Though she sees herself as a researcher and an academic, Wang’s relevant governmental experience is anticipated to be especially valuable in her VP position at MIT. During her two years as director of ARPA-E, she coordinated a wide range of the US Department of Energy’s early-stage research and development in energy generation, storage, and usage. “I believe I held the most fulfilling position in government,” she reflects. Designed to function independently of the Department of Energy, ARPA-E seeks high-risk, high-reward energy innovation endeavors. “Several observers have termed ARPA-E a moonshot factory,” she notes.

Identifying and fostering “moonshot”-worthy projects on both a national and sometimes global scale provided Wang with a broader perspective on energy and climate dilemmas. It also taught her that grand ideas do not inherently translate into substantial solutions. “I grasped what is necessary to make an impact on energy technology at ARPA-E, and I will forever be thankful,” she remarks. “I witnessed how transformative ideas can require a decade to progress from concept to real-world application. I learned to value the diversity of talent and innovation within the national ecosystem composed of laboratories, startups, and institutions. I observed how this ecosystem could effectively pinpoint genuine issues, envision diverse solutions, and develop prototypes. Additionally, I realized just how challenging that journey can be.”

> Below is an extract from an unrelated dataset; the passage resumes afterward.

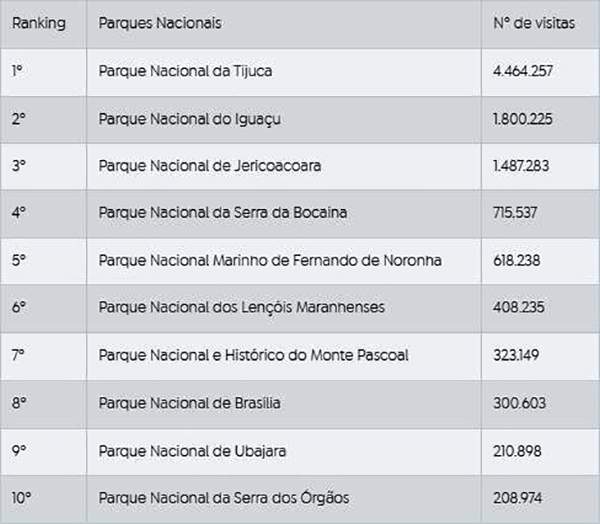Click the 208.974 visits value

pyautogui.click(x=517, y=497)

Climate and energy research at MIT

MIT researchers are addressing climate and energy challenges from various angles, working on everything from decarbonizing energy and industry to constructing resilient and prosperous cities. Discover more at climateproject.mit.edu.

Although MIT already plays a crucial role in that ecosystem, Wang and her colleagues aim for the Institute to have an even more significant presence. “We can serve as a convenor and collaborator, first across all of MIT’s departments, and subsequently with industry, the financial sector, and government institutions,” she emphasizes. “We need to pursue proactive outreach and discover partners who share our vision.”

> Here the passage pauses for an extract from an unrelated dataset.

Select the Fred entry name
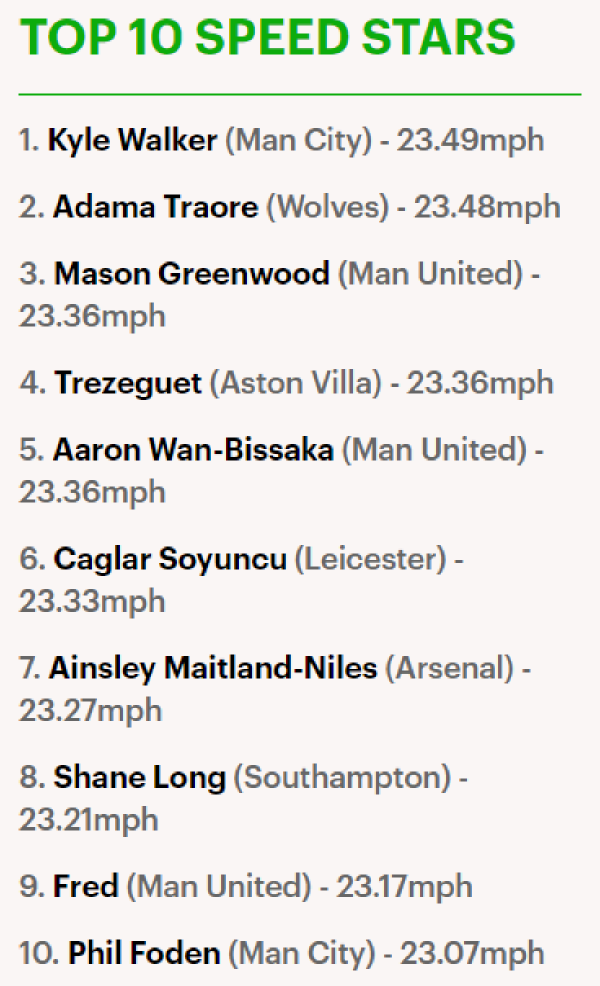tap(86, 885)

“While the issues of climate change are universal, the most effective way for MIT to address them is locally,” Wang remarked during the October presentation of the MIT Climate Project. “Through collaboration across schools and disciplines and engaging with external partners, we will devise targeted solutions for specific locations and communities—solutions that can subsequently serve as models for others.” However, she also warns against adopting one-size-fits-all solutions. “For instance, solar panels perform exceptionally well, but only in regions with adequate space and sunlight,” she explains. “Institutions like MIT can highlight a variety of approaches and determine the optimal strategy for each unique context.”

Above all, Wang encourages her peers to adopt a proactive stance. “Since MIT serves as a hub for innovative ideas, perhaps even a moonshot factory, we must think boldly and persist in doing so to create a timely impact,” she asserts. She also desires her colleagues to remain optimistic and not feel overwhelmed by a challenge that can sometimes seem insurmountable. “We will establish pilot projects, one at a time, and demonstrate that these initiatives are not only feasible but also practical,” she notes. “This will be our means of constructing a future everyone aspires to inhabit.”